Let’s think about the future

The winners of the Hugo Awards will be announced next month and with the Nebula Award winners having been announced in May (two of the biggest awards in science fiction), let's take this moment in between to think about the future in literature and what it actually means to write and think about the future.

When we think about fiction and the future, there are two sub-genres that immediately spring to mind: dystopian and utopian. Most people will be familiar with dystopia; arguably the most popular form of science-fiction that there is. From Atwood's The Handmaid's Tale, The Walking Dead, or the classics of Nineteen Eighty-Four, Brave New World, and Logan's Run, the idea of dystopia appear to be firmly entrenched in Western cultures' collective imaginary. We all have different ideas of what a dystopia might look like, but put simply, it is an imagining of an unpleasant future that could occur through an apocalyptic event, the rise of widespread tyranny, or simply the break down of civil society.

The counterpoint to this bleak storytelling of a world gone to the dogs is utopian fiction. Many people will, as with dystopia, have different ideas of what utopia looks like. So, in this instance I am going to use the pragmatic definition of utopia put forward by Hugo and Nebula award winning author Kim Stanley Robinson: utopia is imagining the best possible outcome given where we are now. What I like about this understanding of utopia is that it doesn't mystify utopia into religious sentimentality but places it firmly into the realm of possibility.

Take Robinison's novel New York 2140 (that has been nominated for the 2018 Hugo Award for best novel) for example. Here we experience a New York that as endeavoured to survive and re-create itself in the wake of catastrophic climate change as the innovation of adaptability of humanity leads to a future despite of the crisis it found itself in. Robinson's Nebula award winning novel 2312 also highlights the redeemable aspects of humankind as they work together to try alleviate humanity's suffering and begin to recreate Earth into something resembling its former self.

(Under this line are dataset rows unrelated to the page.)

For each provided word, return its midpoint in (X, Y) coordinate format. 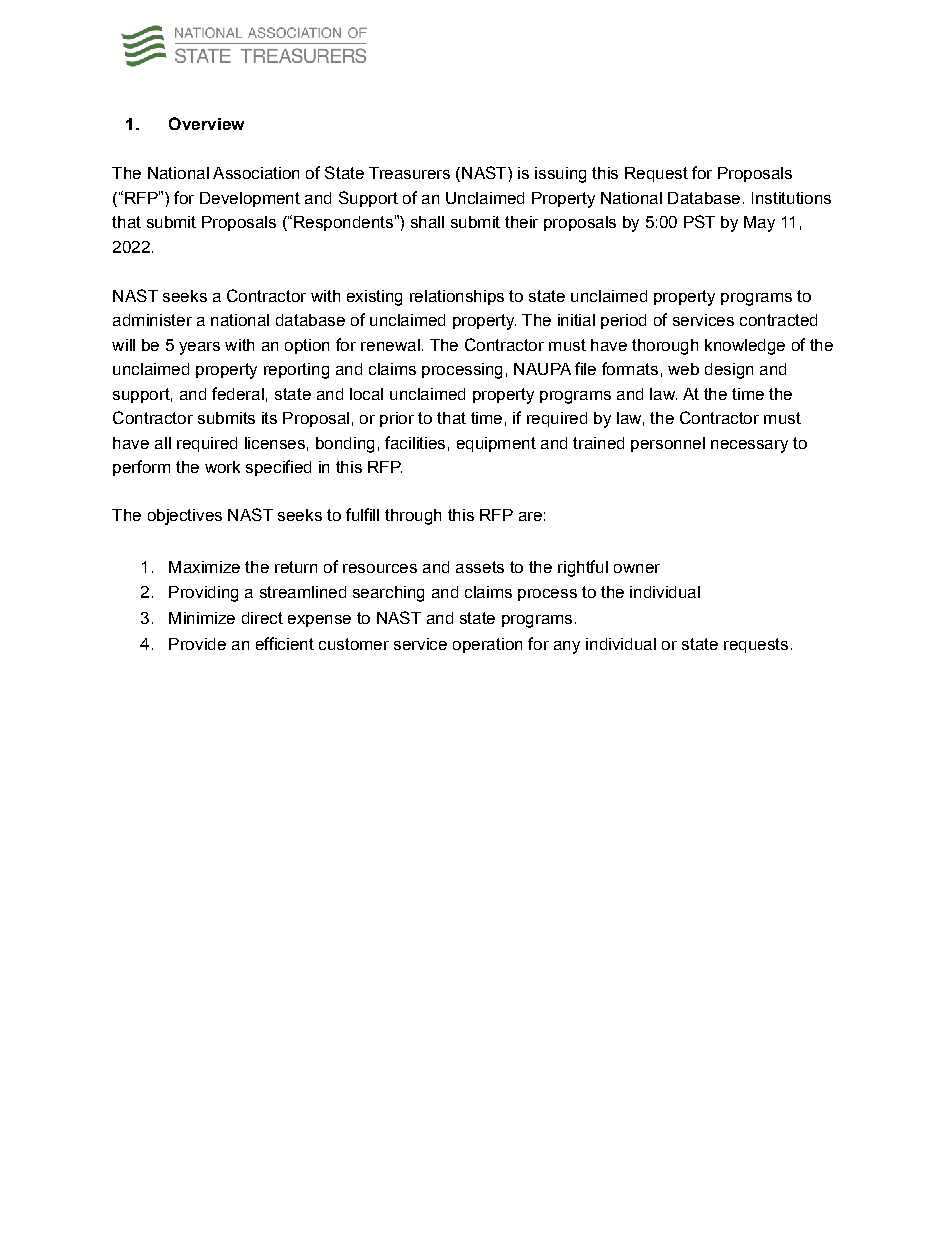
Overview (206, 123)
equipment (496, 444)
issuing (560, 175)
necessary (749, 446)
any (567, 647)
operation (487, 645)
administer (152, 320)
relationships (457, 297)
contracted (778, 320)
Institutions (791, 198)
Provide (197, 644)
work (222, 467)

Utopian fiction is not about the absence of conflict - no one would want to read or watch a story with no conflict - but the conflict is about the actions taken to prevent the fall into dystopia. Isaac Asimov's Foundation series is a fantastic example of such utopian thinking as the protagonists work to prevent a galaxy wide collapse into unprecedented galactic barbarism. Here, the utopian thinking is about creating a future for humankind that is free of insecurity and suffering.

Other examples of utopian fiction include Ursula Le Guin's The Dispossesed and Arthur C. Clarke's Childhood's End.

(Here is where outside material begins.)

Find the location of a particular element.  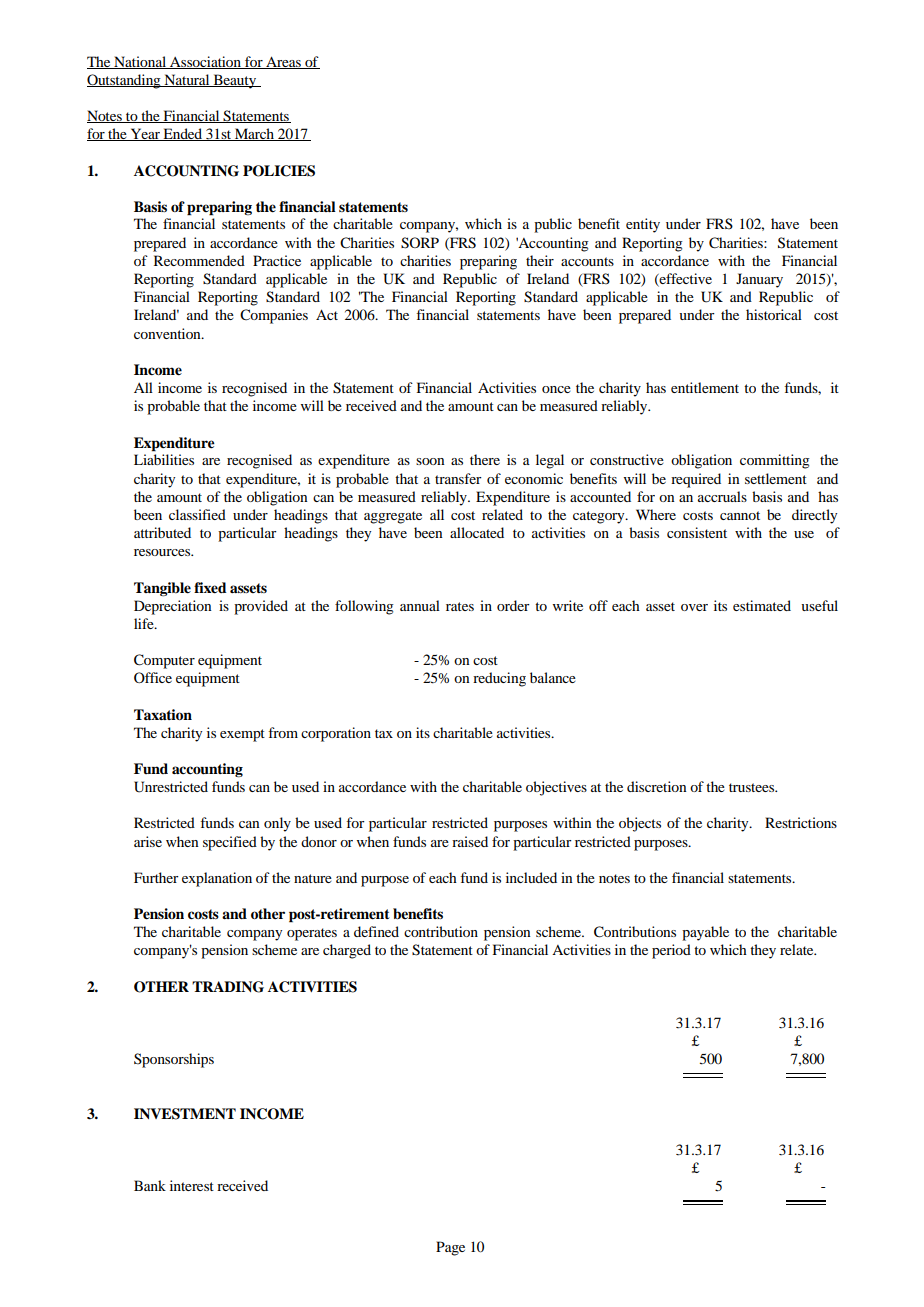

Areas is located at coordinates (283, 62).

So take a moment, and read about the future. Not the future in which everything is awful and the only thing humanity can hope for is survival, but a future in which humanity has a chance to thrive and flourish as it overcomes all the obstacles that could limit it from having a meaningful future existence.

And you might want to try the best novel finalists for this year's Hugo Awards and the winners of this year's Nebula Awards.